When it was noted that Comcast takes money from, and airs commercials by both the Office of National Drug Control Policy’s National Anti-Drug Media Campaign, and the Partnership for a Drug-Free America, Shane said, “They don’t promote the use of habit forming drugs or drug paraphernalia. Let me read you the contract, the clause in the contract. ‘The following material is explicitly prohibited. Drugs/illegal products, including habit forming drugs, drug paraphernalia, or establishments that promote these products. Also included is advertising for a product of service which is illegal or has no legitimate use in the country, state, or municipality where systems franchise area [sic] are located.' So it’s pretty clear these spots violate that portion of the contract.”

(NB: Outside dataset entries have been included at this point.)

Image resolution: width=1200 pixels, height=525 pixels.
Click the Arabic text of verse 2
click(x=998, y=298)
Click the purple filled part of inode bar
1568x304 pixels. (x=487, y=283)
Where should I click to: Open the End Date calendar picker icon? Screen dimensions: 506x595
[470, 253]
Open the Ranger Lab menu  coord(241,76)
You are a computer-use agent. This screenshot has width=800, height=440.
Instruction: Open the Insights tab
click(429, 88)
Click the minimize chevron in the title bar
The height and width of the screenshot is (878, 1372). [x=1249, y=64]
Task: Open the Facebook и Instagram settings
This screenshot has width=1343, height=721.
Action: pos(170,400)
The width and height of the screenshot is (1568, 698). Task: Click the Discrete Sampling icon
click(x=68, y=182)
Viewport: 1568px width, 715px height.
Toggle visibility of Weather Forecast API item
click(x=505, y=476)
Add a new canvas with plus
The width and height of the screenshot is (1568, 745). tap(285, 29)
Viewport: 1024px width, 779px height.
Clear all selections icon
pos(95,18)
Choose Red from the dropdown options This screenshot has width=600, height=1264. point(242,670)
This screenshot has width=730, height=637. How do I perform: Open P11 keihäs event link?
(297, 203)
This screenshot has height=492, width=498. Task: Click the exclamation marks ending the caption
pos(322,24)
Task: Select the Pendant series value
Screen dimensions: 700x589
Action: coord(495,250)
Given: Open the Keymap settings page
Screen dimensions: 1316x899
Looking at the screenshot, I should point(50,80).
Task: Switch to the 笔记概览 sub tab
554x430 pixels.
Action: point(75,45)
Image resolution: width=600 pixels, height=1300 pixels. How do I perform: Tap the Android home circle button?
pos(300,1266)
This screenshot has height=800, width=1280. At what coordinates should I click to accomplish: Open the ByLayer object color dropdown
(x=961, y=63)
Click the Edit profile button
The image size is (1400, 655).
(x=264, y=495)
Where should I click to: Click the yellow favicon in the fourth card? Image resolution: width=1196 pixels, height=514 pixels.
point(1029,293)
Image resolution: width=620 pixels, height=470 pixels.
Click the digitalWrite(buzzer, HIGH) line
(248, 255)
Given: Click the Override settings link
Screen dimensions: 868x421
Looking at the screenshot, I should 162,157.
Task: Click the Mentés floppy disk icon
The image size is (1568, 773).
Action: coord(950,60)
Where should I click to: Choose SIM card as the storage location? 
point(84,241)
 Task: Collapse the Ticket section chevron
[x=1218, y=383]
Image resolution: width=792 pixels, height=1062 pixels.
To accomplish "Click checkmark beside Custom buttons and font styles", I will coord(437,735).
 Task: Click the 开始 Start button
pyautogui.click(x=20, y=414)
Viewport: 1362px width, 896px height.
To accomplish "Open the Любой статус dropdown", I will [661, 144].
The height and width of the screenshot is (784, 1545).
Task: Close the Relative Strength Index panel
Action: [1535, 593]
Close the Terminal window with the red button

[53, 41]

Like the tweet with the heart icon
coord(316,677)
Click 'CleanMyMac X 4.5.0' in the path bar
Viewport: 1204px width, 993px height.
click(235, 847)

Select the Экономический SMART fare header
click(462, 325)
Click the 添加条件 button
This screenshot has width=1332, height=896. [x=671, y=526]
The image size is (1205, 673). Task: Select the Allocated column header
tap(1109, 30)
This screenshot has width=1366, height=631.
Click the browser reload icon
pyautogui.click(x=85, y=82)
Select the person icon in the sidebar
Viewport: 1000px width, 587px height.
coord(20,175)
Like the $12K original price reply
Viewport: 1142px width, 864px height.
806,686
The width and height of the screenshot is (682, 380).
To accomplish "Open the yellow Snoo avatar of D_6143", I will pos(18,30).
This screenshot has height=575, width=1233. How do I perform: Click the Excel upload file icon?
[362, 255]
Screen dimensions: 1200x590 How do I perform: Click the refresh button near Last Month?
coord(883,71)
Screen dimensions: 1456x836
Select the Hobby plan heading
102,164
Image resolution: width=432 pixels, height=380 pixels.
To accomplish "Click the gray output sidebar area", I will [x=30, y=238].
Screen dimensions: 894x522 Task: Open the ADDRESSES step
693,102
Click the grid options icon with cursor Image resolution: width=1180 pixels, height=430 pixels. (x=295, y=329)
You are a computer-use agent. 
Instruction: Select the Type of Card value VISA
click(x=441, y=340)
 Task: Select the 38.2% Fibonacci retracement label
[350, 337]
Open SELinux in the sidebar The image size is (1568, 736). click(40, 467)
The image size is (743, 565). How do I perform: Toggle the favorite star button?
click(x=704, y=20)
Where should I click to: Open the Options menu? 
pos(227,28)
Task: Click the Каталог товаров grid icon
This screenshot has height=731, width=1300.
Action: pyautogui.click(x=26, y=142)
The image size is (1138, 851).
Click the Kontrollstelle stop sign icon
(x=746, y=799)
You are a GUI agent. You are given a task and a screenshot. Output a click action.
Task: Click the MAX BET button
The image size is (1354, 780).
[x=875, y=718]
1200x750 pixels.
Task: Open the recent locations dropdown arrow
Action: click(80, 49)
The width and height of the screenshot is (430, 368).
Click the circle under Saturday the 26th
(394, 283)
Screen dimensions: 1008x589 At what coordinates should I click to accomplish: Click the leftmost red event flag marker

Although it is clear that marijuana has many different legitimate uses despite the US prohibitionist rhetoric and laws to the contrary, and may or may not be habit forming for some people, Shane stuck to his guns, but did not mention whether or not pharmaceutical companies which market habit forming drugs on Comcast have to abide by this same agreement. He did note that “Anybody who advertises on Comcast signs this standard advertising contract. Again, anything promoting the use of habit forming drugs or drug paraphernalia are prohibited on Comcast.”

“I’m so fucking mad I could spit,” Peter Christopher told Drugwar.com when contacted about Comcast‘s decision and Forchion’s subsequent arrest. “We’re trying to get activists to do stuff like this. Sponsor some public access, shoot their own video. It took about 4 hours one afternoon at Ed’s house. I’m almost embarrassed to tell you how quickly I edited them. We wrote them for 30 seconds slots, timed them, and tried them. Actually the commercials were written and edited by a friend of mine. We’re trying to influence people to come out and work with us. I think they will.” Christopher points out how the system has really gone after Forchion, because he represents the counter-culture, he is very loud about his beliefs, and is not afraid of the repercussions that have resulted for standing up for what he believes is right.

“These things go unchallenged every day,” says Christopher. “Guys get tossed around, nobody does anything about it. Why? I think a lot of it is fear. I’m going to tell you this, and you think about it. It may have never occurred to you. The problem is the system has turned too many people. Four out of five people tell them everything they want to know. How can you go from that situation to being an activist? How can you look other people in the face and help them change the laws when you’ve told on them? Eighty percent of the people arrested tell all. Those are the statistics, they don’t lie.” But Forchion himself refused to roll over and tell all.

On Monday night, Forchion reported for his weekly parole meeting. At the end, everyone was told they could go except Forchion, according to Christopher, who spoke at length with Forchion later that night. Forchion was taken into custody, during which his new commercials were mentioned as the reason his parole was being violated, then taken to the Burlington County jail where he now sits.

Forchion does not yet have a lawyer assisting him. He is also seeking help in obtaining enough money to run the commercials in any venue he can get them on.

“The War on Drugs is being fought by two sides, the Government side and the winning side,” Forchion points out. “Apparently Comcast only wants the government side’s opinions expressed. This is absolute censorship. Yes, I had a shirt on with a "weed-leaf". Comcast airs far worst! They aired my campaign commercials three years ago and in those I had a bong and a fake weed leaves hanging out my suit jacket pocket. It wasn't the shirt, it was the words they didn't like. I was questioning the War on Drugs and what it is doing to the principals of freedom this country was founded on. This is an example."